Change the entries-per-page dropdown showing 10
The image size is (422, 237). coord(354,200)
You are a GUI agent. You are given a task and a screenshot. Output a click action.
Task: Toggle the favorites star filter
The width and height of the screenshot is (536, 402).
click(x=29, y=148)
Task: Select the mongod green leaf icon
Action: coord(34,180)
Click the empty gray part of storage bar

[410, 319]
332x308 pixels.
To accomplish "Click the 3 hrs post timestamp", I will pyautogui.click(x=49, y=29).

---

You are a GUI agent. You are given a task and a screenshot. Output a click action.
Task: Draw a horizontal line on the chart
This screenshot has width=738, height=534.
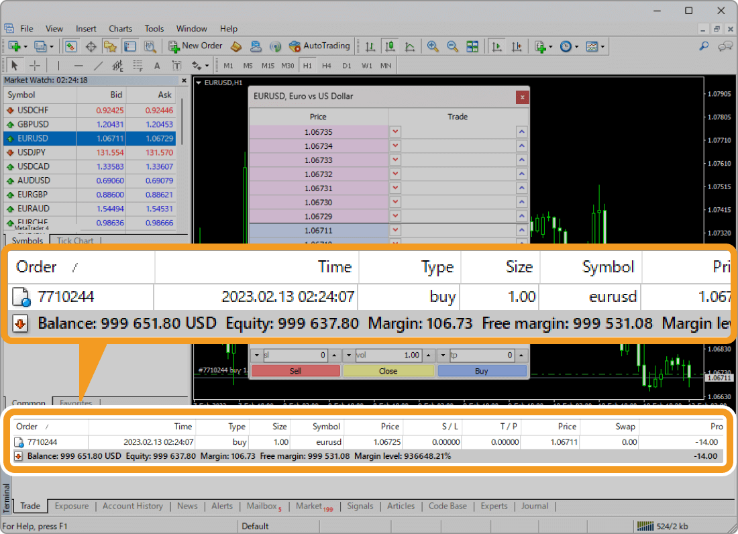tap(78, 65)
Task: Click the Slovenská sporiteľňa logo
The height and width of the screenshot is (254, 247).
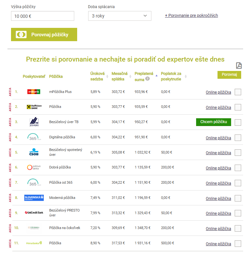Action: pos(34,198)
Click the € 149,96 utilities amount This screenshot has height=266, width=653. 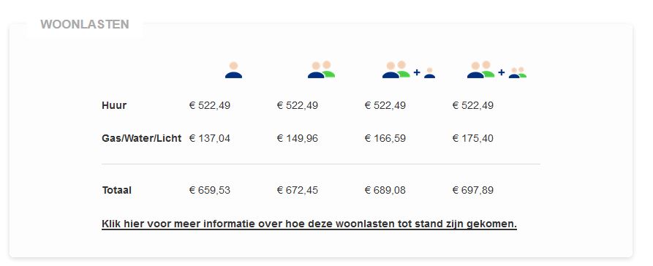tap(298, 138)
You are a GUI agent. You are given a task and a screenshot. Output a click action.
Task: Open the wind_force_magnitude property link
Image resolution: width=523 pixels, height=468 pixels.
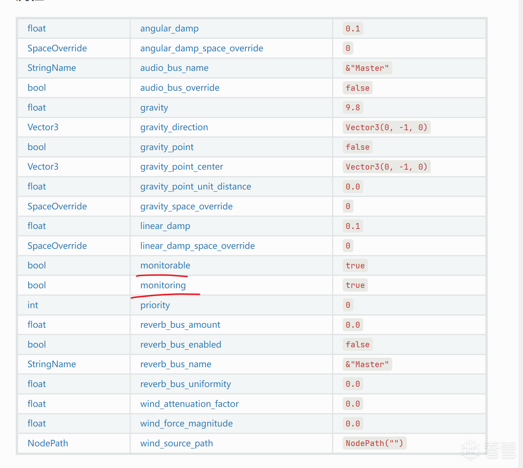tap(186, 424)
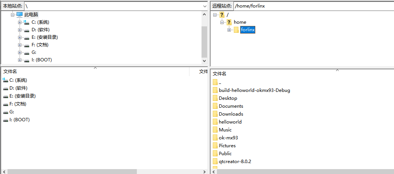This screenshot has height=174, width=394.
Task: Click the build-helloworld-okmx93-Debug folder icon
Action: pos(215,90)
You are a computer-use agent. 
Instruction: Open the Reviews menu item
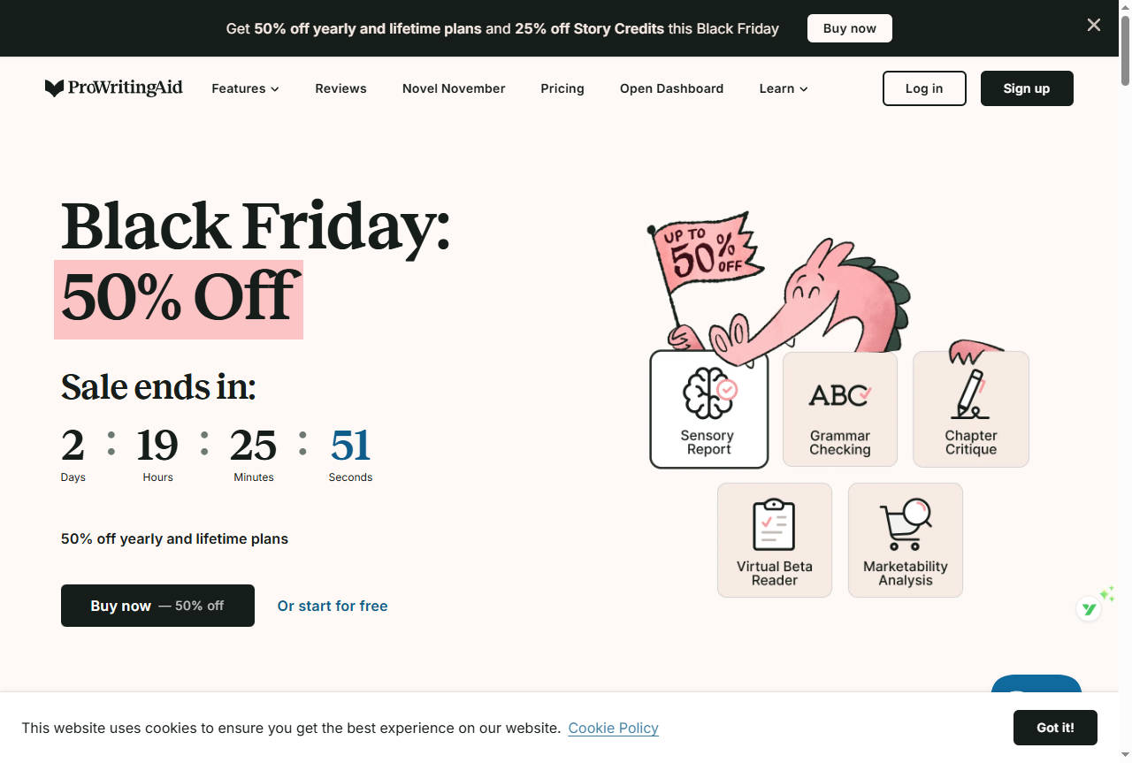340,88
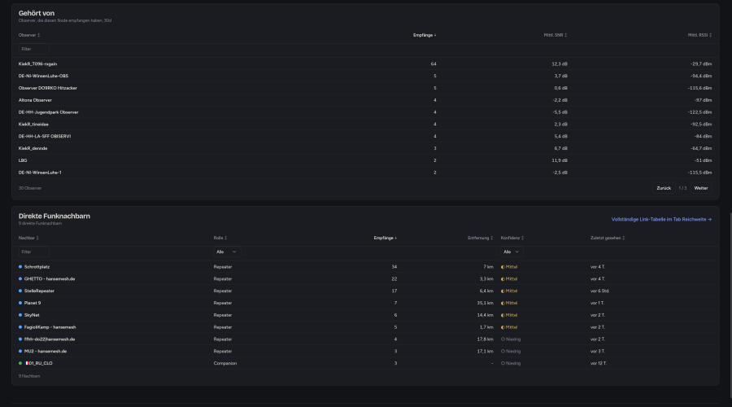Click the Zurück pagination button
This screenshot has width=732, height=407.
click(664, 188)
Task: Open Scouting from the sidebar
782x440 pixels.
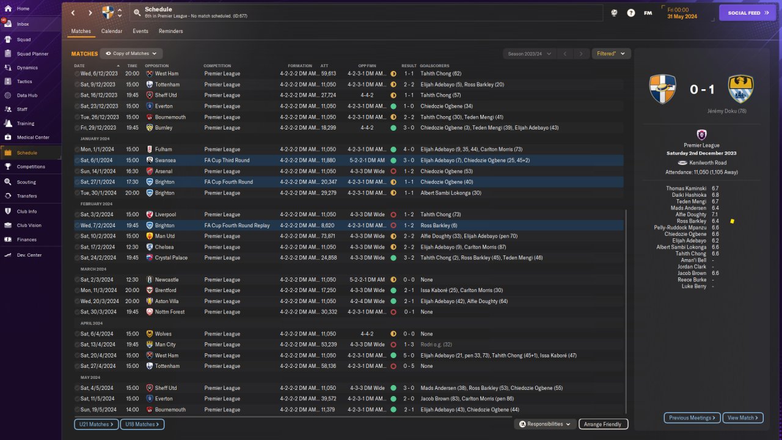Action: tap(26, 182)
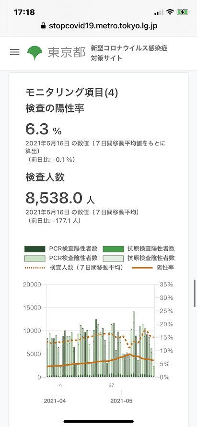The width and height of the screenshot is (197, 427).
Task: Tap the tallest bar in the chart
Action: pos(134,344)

_Work to be completed_. Return only the lines between the one holding "Change the entries-per-page" and the one holding "Task: Toggle the favorites star filter", inclusive, exactly as they appear above.

_Response below_.
Change the entries-per-page dropdown showing 10
The image size is (422, 237). coord(354,200)
You are a GUI agent. You are given a task and a screenshot. Output a click action.
Task: Toggle the favorites star filter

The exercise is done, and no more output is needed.